Kiambaa poll new litmus test for Uhuru, Ruto ahead of 2022 polls
By Jacob Ng'etich
| July 12th 2021
After two decades of political camaraderie, President Uhuru Kenyatta and his deputy William Ruto now find themselves in vicious political combat following their fallout.
Ideally, the Kiambaa Constituency and Muguga Ward by-elections would pass as mini polls that would not stir eyebrows in the national spectrum, until the bigger political contest emerges.
A year to the General Election, the two polls mean everything to President Kenyatta and his deputy, once political bosom brothers now turned adversaries.
President Kenyatta plans to retire at the end of his final term in August 2022 while Ruto, against the wishes of the head of State, wants to succeed him, but that single statement does not make the by-election a premium.
Uhuru is keen to control his succession and does not wish to hand over to Ruto, and that is where the contest starts: the battle for the control of the four million Mount Kenya votes where the electorate majorly voted homogeneously.
The mini-polls have been billed as a battle for supremacy between the political allies-turned-foes and will have a bearing on 2022 succession politics in the Mt Kenya region.
Wounded politically from the loss in Juja Constituency and Rurii Ward in his Mount Kenya backyard back in May, Uhuru needs a victory as a political statement that he still has some clout in his home turf.
A loss in the mini-polls in his home county of Kiambu will be a devastating blow that will leave him badly gutted politically.
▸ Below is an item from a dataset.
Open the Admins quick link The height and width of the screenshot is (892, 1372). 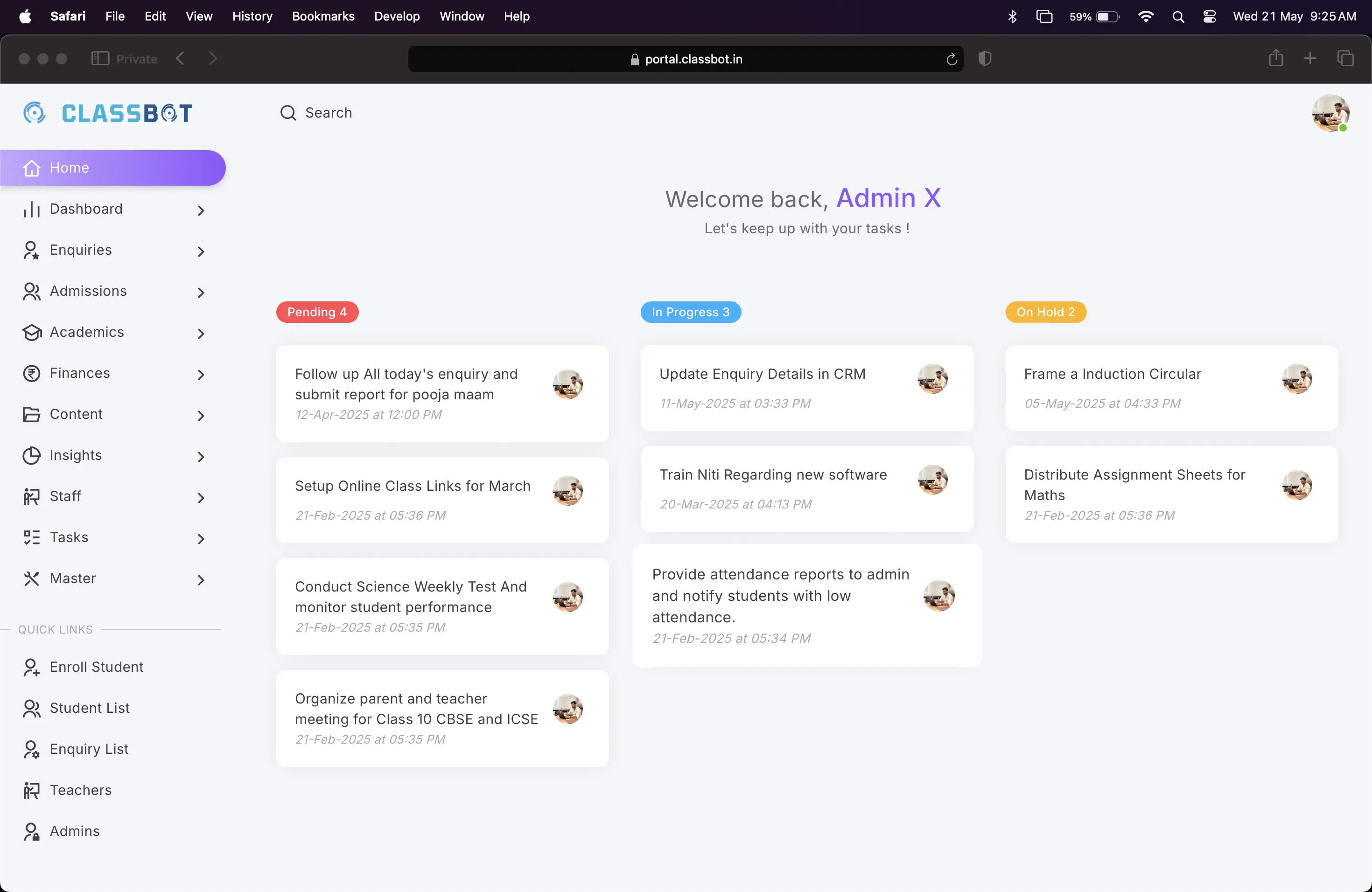[74, 831]
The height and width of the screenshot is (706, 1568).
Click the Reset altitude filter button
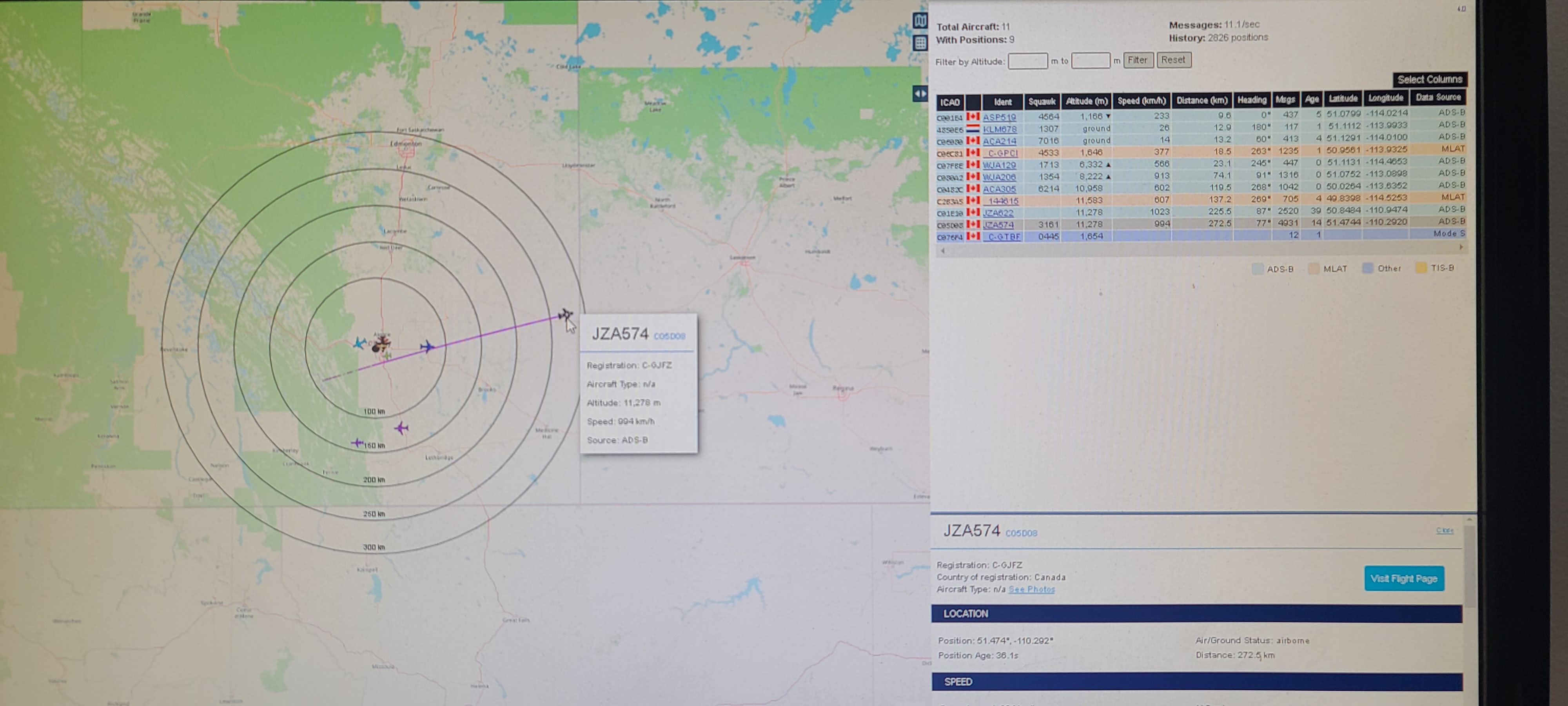pyautogui.click(x=1173, y=60)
Last week, Uhuru -- according to an insider -- is said to have told Jubilee Party Members of Parliament allied to him to roll up their sleeves in Kiambaa and bring to him victory, and on Thursday, he hosted the ruling party’s candidate, Kariri Njama, at the Nairobi State House.
Njama is facing Ruto-backed United Democratic Alliance (UDA) candidate John Njuguna Wanjiku for the Kiambaa race while Jubilee’s Githinji Mung’ara is battling it out with UDA’s Kamau Thumbi at the Muguga Ward by-election.
A victory for the Ruto-backed candidates -- Wanjiku (Kiambaa) and Thumbi (Muguga) -- will build a case for Uhuru’s dwindling fortunes in his backyard and his deputy’s political ascendancy.
Clearly aware of the political statement that Kiambaa polls carry, Uhuru-allied MPs led by National Assembly Majority Leader Amos Kimunya, Cherang’any MP Joshua Kutuny, Nyeri Town MP Ngunjiri Wambugu and his Limuru counterpart Peter Mwathi have been leading campaigns in a bid to ward off Ruto allies.
Also actively involved in the campaigns are Kiambu Governor James Nyoro, MPs Jude Njomo (Kiambu Town) and Gichuki Mugambi (Othaya).
Nyoro told residents of Gachie and Karura that a victory for Njama will signify that President Kenyatta still commands respect and political influence in the region and beyond.
“Voting for the Jubilee candidate will mean acknowledging the good work President Kenyatta has done for Kiambu and the country at large. We need to support the choice of our president. Njama’s win will be a win for our president, who is also our political kingpin in Central Kenya,” said the governor.
But MPs allied to Ruto are bullish and insist that the by-elections will determine which party is stronger and more popular in Mt Kenya. They have vowed to spare no effort to make sure UDA carries the day.
Among leaders who have camped in the region to campaign for Njuguna and Thumbi are Mathira MP Rigathi Gachagua, Kimani Ichung’wah (Kikuyu), Ndindi Nyoro (Kiharu), Alice Wahome (Kandara), Murang’a Senator Irungu Kang’ata, Nominated Senator Millicent Omanga and former Starehe MP Margaret Wanjiru.
Ichung’wah said UDA is in the race to win. “These by-elections come at a time when the supremacy battle between us in UDA and Jubilee is simmering. Whoever wins these by-elections is the lion of the mountain.”
Ndindi said there were staunch Jubilee followers who had left on sensing defeat.
“These by-elections will be the ultimate test between us in UDA and our competitors in Jubilee. The battle for supremacy has kicked off. It will be a do-or-die for us,” he said.